ACTIONS TO TAKE —
1) Answer these questions using the comment on OOXML and OpenDocument:
(a) Which company does the comment name as a co-developer of OpenDocument?
(b) What words does the comment quote from ISO's tagline?
(c) Through which two bodies did OpenDocument get without the shenanigans the comment describes?
2) Write out the part of the comment on OOXML and OpenDocument that begins at the words "ISO's tagline includes" and ends after the words "should be trusted.".
3) List every software program or office suite named in the comment on OOXML and OpenDocument.

TEXT UNDER STUDY —
=-=-=
Posted Nov 27, 2007 5:19 UTC (Tue) by dwheeler (guest, #1216) [Link]

Hmpf. I respect Jody's efforts to get OOXML more fully documented. And I agree that better documentation of OOXML is a good thing, because that will help people escape OOXML.

But the notion that ODF represents only one developer's system is nonsense. OpenDocument was certainly influenced by OpenOffice.org, but its co-developers include Corel (Word Perfect) and many others. KDE KOffice has had a heavy hand in its direction. And most of the OpenDocument developers were deeply familiar with Microsoft Office's format. Notice that the ODF group's charter permitted significant changes, to enable generalization and improvement - and it WAS changed. In contrast, OOXML was only permitted to document more or less - not to make any substantive changes. Anyone who thinks OOXML didn't NEED changes obviously hasn't looked at it :-).

OOXML is a single-vendor proprietary format. In contrast, OpenDocument is designed to enable interoperability between suppliers. Documenting OOXML is important, because it simplifies the transition from OOXML to OpenDocument, but that's all OOXML is really good for. There's no need for OOXML to become an ISO standard. Any vendor is free to document their internal format, and ISO doesn't need to rubber-stamp this.

I agree that it's terrible that there are two different competing specifications. But Microsoft was asked, repeatedly, to join the OpenDocument group. The fundamental problem is that Microsoft does not wish to cooperate with other suppliers to create a vendor-neutral format. I wish they did.

ISO's tagline includes "One standard, one test...". It's not clear that they really mean it; if they accept OOXML, it may mean the beginning of the end of ISO. If they accept OOXML, it's not clear why they should be trusted.

There are a lot of reports about suspicious activities at the standards body level, yet OOXML still hasn't been approved. OpenDocument didn't have to stuff the committees with dozens of new members. Instead, it got through OASIS and ISO _without_ these shenanigans. Somebody (I think it was Weir) documented that in the international committees, the experienced members tended to vote against OOXML (because of its many problems), and only the new members (paid to join SPECIFICALLY to vote for OOXML) typically vote for it. OpenDocument sailed right through, when only the experienced people were there to vote. Pretending that the two specifications are "the same" is ignoring reality.
=-=-=
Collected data
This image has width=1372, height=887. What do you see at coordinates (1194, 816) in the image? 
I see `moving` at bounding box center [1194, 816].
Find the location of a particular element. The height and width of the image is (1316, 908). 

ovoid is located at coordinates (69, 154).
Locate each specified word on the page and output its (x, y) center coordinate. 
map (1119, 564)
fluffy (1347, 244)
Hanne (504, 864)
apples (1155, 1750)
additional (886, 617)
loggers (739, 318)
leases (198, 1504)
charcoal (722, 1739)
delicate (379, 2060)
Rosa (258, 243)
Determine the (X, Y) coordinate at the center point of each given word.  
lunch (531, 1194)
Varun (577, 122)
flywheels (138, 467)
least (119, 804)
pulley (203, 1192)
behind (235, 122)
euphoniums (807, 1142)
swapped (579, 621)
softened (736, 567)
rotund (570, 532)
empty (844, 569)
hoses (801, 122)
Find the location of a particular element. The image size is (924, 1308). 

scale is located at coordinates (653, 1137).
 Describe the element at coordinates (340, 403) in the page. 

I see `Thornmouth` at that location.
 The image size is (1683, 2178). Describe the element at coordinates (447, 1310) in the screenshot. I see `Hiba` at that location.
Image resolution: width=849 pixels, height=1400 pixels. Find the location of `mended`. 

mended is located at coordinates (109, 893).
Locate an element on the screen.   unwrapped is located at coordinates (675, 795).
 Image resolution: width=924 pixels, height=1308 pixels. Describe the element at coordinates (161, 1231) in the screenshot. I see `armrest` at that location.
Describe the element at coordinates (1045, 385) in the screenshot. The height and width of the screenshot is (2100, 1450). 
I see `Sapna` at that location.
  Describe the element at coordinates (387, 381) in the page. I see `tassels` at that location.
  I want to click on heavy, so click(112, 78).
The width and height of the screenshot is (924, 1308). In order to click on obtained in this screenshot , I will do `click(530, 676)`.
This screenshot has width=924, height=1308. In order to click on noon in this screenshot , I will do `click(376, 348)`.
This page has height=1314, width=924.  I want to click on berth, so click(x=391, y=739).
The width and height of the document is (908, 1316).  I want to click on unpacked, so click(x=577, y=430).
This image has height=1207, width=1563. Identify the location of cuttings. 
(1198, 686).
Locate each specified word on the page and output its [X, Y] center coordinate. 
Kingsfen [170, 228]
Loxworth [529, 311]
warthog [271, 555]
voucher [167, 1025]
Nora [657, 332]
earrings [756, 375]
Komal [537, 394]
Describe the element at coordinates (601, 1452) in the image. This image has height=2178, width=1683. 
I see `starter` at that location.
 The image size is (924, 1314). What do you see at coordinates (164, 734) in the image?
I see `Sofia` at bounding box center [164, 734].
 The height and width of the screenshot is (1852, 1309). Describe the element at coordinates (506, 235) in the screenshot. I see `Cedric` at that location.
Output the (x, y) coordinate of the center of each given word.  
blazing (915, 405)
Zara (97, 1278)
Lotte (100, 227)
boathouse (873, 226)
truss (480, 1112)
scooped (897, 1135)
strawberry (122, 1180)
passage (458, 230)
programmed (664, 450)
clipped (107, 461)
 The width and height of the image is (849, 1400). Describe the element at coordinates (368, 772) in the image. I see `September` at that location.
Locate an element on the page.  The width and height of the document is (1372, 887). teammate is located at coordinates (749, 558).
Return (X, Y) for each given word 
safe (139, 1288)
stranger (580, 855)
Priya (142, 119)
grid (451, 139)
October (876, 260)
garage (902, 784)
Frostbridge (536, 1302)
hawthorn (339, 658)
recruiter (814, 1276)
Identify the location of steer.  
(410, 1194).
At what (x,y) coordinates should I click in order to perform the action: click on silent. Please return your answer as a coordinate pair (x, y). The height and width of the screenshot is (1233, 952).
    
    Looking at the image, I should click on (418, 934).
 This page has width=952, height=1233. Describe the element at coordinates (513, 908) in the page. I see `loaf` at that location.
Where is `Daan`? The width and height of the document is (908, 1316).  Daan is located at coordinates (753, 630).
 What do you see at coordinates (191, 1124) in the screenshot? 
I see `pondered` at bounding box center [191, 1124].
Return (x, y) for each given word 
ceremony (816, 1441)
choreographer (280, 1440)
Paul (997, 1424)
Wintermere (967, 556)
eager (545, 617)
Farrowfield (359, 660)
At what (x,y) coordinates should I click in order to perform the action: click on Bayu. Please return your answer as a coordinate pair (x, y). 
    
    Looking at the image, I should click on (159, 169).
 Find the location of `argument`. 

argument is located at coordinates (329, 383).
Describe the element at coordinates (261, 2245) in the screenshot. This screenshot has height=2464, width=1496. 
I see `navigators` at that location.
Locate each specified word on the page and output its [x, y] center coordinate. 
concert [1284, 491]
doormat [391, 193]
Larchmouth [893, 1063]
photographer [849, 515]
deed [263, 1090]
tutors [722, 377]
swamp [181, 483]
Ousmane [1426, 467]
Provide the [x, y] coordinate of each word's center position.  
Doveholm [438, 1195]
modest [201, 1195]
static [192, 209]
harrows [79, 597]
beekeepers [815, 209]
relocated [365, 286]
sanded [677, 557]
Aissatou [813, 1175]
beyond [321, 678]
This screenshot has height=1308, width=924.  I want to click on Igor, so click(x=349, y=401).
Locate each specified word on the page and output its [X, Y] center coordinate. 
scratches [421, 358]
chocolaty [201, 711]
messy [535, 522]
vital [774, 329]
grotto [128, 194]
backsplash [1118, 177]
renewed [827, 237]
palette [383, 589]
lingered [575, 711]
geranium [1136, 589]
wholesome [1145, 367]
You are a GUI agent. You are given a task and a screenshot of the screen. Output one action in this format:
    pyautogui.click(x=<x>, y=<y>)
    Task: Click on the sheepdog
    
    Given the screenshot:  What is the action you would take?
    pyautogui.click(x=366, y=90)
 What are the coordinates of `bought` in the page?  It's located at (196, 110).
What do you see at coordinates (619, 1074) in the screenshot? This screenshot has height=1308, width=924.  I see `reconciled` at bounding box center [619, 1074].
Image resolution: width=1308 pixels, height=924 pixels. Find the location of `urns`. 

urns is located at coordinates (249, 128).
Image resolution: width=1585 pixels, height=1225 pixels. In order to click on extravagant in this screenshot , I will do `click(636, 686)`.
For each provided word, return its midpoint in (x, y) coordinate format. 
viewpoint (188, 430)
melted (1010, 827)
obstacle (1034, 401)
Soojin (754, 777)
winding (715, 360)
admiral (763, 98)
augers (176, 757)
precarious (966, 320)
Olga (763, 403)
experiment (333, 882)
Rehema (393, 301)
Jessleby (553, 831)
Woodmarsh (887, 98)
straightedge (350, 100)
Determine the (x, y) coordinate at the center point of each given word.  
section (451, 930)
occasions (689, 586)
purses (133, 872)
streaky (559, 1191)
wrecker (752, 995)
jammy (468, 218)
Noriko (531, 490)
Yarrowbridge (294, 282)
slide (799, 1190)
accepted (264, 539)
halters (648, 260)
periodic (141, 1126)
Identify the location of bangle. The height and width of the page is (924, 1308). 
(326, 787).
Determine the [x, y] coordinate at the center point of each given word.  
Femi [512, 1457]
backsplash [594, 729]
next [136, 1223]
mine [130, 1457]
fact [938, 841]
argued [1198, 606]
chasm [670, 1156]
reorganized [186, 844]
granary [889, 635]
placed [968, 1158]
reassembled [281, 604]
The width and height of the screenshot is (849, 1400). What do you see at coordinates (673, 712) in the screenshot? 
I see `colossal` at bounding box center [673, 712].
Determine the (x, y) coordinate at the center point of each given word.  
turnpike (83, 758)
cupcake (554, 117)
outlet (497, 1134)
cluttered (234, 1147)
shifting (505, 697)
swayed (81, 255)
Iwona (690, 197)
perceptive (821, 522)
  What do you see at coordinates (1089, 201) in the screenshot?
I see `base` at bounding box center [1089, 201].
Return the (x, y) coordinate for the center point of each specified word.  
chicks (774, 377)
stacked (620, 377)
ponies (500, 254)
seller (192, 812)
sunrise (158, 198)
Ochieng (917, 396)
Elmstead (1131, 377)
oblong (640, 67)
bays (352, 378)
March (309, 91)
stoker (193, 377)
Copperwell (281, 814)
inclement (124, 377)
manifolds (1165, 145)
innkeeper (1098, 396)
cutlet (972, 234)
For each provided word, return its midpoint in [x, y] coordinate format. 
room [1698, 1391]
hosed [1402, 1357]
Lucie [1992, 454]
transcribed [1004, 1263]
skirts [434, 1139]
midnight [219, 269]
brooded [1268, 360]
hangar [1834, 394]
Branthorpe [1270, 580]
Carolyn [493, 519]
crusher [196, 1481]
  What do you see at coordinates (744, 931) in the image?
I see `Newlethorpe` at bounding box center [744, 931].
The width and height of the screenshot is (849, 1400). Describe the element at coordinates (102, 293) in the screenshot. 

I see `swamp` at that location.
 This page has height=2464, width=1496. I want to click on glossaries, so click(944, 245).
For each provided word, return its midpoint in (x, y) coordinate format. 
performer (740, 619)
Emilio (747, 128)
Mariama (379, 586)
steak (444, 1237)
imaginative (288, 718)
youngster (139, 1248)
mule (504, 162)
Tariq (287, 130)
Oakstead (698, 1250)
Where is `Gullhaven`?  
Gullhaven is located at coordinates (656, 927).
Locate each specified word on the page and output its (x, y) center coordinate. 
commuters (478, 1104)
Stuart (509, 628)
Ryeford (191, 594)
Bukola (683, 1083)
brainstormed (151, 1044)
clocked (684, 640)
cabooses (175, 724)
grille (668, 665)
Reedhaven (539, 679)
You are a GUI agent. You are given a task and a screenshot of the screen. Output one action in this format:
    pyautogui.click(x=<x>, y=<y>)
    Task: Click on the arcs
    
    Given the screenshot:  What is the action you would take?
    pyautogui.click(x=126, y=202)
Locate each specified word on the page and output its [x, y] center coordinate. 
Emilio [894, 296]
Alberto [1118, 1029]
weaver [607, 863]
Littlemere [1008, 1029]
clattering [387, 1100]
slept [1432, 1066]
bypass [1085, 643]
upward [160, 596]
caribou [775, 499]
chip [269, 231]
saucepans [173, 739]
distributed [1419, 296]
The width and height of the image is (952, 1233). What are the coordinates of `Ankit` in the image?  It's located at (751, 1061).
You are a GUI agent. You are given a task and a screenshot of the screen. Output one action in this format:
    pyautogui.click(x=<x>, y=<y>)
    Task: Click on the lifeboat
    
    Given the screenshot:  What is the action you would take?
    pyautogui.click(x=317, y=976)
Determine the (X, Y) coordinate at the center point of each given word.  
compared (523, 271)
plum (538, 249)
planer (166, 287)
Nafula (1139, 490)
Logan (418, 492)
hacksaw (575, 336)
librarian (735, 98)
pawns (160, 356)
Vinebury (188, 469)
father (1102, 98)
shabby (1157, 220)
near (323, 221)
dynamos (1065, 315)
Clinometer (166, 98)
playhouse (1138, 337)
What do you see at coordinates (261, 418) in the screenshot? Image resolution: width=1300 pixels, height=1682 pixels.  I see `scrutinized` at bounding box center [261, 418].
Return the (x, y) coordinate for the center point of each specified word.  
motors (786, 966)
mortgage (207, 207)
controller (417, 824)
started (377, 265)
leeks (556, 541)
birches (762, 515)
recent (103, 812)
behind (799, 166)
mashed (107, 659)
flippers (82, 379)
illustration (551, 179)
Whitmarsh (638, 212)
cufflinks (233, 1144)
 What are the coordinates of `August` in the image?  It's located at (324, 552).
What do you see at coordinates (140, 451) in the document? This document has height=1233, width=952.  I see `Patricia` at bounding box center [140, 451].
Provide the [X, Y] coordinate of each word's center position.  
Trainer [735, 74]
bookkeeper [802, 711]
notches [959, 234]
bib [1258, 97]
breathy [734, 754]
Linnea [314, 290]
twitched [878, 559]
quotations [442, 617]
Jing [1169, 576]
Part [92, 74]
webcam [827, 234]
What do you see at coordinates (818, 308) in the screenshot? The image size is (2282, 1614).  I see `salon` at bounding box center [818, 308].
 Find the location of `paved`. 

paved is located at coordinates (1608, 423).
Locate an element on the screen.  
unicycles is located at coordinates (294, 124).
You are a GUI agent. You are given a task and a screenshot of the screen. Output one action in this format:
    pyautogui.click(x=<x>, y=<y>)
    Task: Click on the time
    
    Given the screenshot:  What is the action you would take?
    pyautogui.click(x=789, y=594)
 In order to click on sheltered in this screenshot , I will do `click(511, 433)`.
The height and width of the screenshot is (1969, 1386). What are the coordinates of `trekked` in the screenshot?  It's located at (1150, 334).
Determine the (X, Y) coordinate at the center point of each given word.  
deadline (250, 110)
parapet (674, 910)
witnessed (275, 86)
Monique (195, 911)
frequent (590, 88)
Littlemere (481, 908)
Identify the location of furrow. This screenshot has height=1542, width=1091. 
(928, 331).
=-=-=
REPLIES —
1)
(a) Corel (Word Perfect)
(b) "One standard, one test..."
(c) OASIS and ISO

2)
ISO's tagline includes "One standard, one test...". It's not clear that they really mean it; if they accept OOXML, it may mean the beginning of the end of ISO. If they accept OOXML, it's not clear why they should be trusted.

3)
OpenOffice.org
Word Perfect
KDE KOffice
Microsoft Office